FIG. 1 is a signal arrangement diagram showing an example of a data recording format according to the present invention, FIG. 2 is a flow chart for explaining the operation of the present invention, and FIG. 3 is a signal arrangement showing an example of a search mode prediction function. 4 and 5 are signal arrangement diagrams showing an example of the synchronization mode prediction function, FIG. 5 is a block diagram showing an embodiment of the present invention, and FIGS. 6 (a) to 6 (l) are shown in FIG. FIG. 7A is a waveform diagram for explaining the operation of the device shown in FIG. 7, FIG. 7A is a signal arrangement diagram showing an example of the recording format of the optical disc, and FIG. 7B is a signal showing an example of the recording format per sector. FIG. 1 ... serial / parallel converter, 2 ... counter, 3,
5 …… ROM (Read Only Memory), 4 …… Addition points,
6 ... Selector, 7,15 ... OR circuit, 8 ... Sync detection circuit, 9,11 ... Delay circuit, 10,12 ... Flip-flop, 1
3 ... Inverter, 14 ... AND circuit.

Claims (1)

[Claims] 1. A recording format in which a plurality of data frames separated by a frame sync signal having a pattern of a preamble and a sharp autocorrelation for arranging a circuit condition are arranged following a preformatted area indicating the beginning of a sector.
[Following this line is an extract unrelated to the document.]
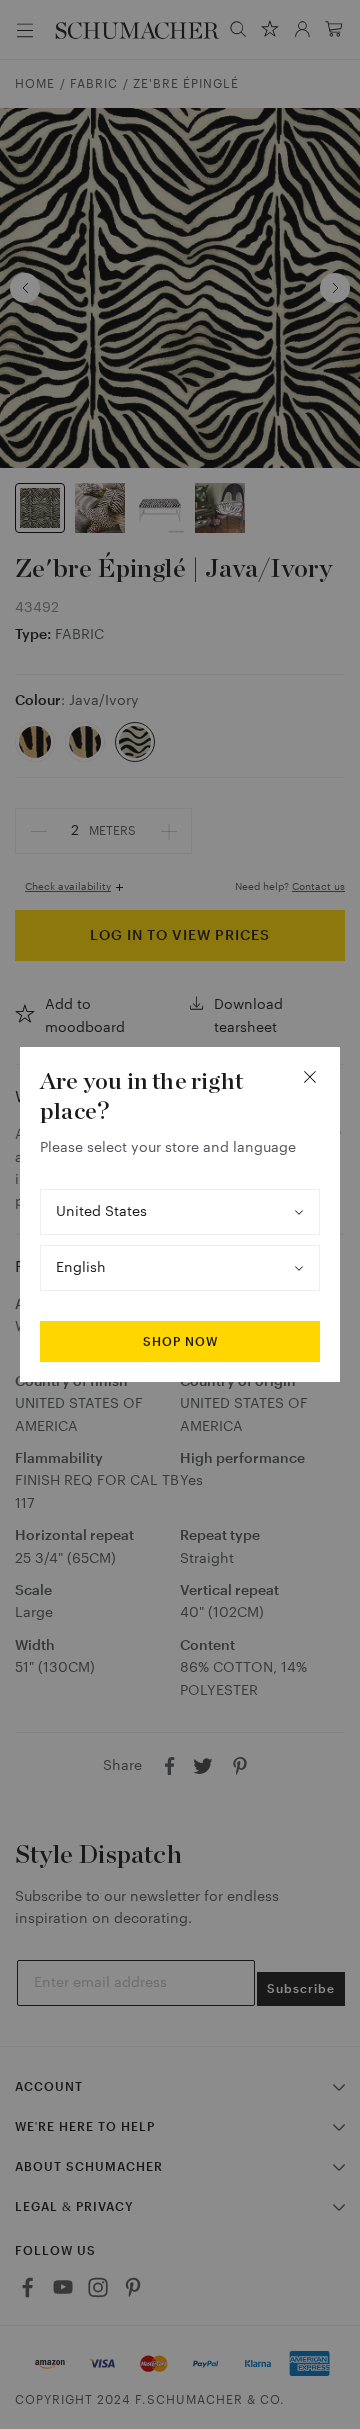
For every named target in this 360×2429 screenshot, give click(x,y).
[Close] (310, 1077)
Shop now (180, 1342)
In a frame synchronization detecting device for detecting a frame synchronization signal from data recorded on a recording medium, a maximum detection window prediction function having a maximum detection window width for detecting the frame synchronization signal and an optimum prediction function corresponding to the frame synchronization signal. And a prediction function generating means for generating an interpolation flag signal corresponding to the detection prediction timing of the frame synchronization signal, and one of the maximum detection window prediction function and the optimum prediction function. Selecting means, and the matching state of the data read from the recording medium and the frame synchronization signal. Of the frame synchronization detection discriminating means for discriminating the detection state of the frame synchronization signal on the basis of the output signal of the selecting means and the output signal of the matching filter means. The first delay means for delaying the output by the first delay bit number, the second delay means for delaying the output of the first delay means by the second delay bit number, and the frame synchronization detection determining means. A first flip-flop set at the output and reset by the output of the second delay means; and a second flip-flop set at the output of the second delay means. The output signal and the interpolation flag signal are output as a frame detection signal, and the signal output of the selecting means is prohibited by the output of the first flip-flop. , The frame synchronization detector for causing selected the optimum prediction function to the selection means by the output of said second flip-flop.